• [Extrait de l'entretien]:
Livres Hebdo : Quand vous étiez enfant en Haïti, fréquentiez-vous une bibliothèque ?
Dany Laferrière : J'ai grandi à Petit-Goâve, où il n'y avait qu'une seule bibliothèque. Comme ma tante Renée y travaillait, on m'obligeait à y aller. J'étais l'unique visiteur ! Cette femme discrète, qui adorait Zweig, m'a appris que la lecture est intime. Je me suis mis à lire Lamartine, Blanchot ou des livres de médecine. Je n'y comprenais rien (rires), mais cela faisait la fierté de ma grand-mère qui m'entraînait chez tous les voisins afin que je dévore leurs bibliothèques.
Parmi ces premières lectures, il y avait La case de l'oncle Tom dont votre professeure estimait qu'il « avait changé la situation des Noirs en Amérique ». Quel impact a-t-il eu sur vous ?
Certains livres peuvent modifier votre vision du monde. Celui-ci m'a ému. Je ne connaissais pas cette histoire. Contrairement aux Noirs américains, les Haïtiens ont connu une guerre d'indépendance héroïque, nullement inscrite dans les larmes. Les Français avaient été chassés et l'esclavage aboli. Avec ce roman fondamental de Harriet Beecher Stowe, on est au-delà d'une histoire sur l'esclavage ; c'est un récit humaniste.
Vous estimez que « Dickens, Hugo, Cervantès ou García Marquez ont stimulé, mieux que personne, la lecture chez les misérables ». Pourquoi leur ouvrent-ils des portes ?

• [Données enregistrées]:
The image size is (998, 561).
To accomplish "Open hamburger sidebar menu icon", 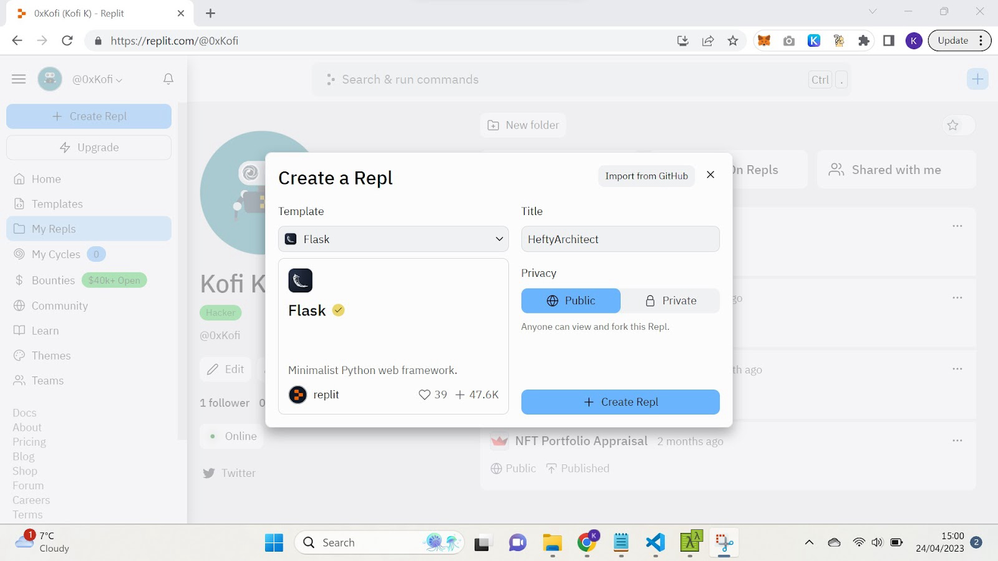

• [Consignes]:
• A. D'après l'entretien, pour quelle raison obligeait-on Dany Laferrière enfant à fréquenter la bibliothèque de Petit-Goâve ?
• B. Selon l'entretien, quel écrivain la tante Renée adorait-elle ?
• C. Poursuivez l'entretien après sa dernière question.

• [Corrigés]:
• A. On l'obligeait à y aller parce que sa tante Renée travaillait dans cette bibliothèque, la seule de Petit-Goâve.

• B. Zweig.

• C.
La misère est aléatoire... Lorsque mon père était exilé, ma mère a dû se cacher. Nous étions très pauvres, mais je me sentais riche de mes lectures. Malgré la pénurie alimentaire, j'avais droit à un super dessert : Le club des cinq. La littérature est essentielle car elle nous offre un monde à portée de main. Outre un bonheur immédiat, elle plante en nous des graines fondatrices. Je n'ai étudié qu'en lisant. Hugo, Voltaire, Whitman ou Dostoïevski m'ont donné une place dans le monde. Y compris lors de mon arrivée à Montréal, sans le sou ni papiers d'identité. Le souvenir de la lecture m'a fait comprendre que j'avais une histoire à raconter.
Dans votre nouveau livre, vous écrivez que « l'alphabet renverse les puissances ou écrase les petits. On écrit pour construire comme pour détruire ». Que cherchez-vous à déconstruire ou à bâtir à la force de votre plume ?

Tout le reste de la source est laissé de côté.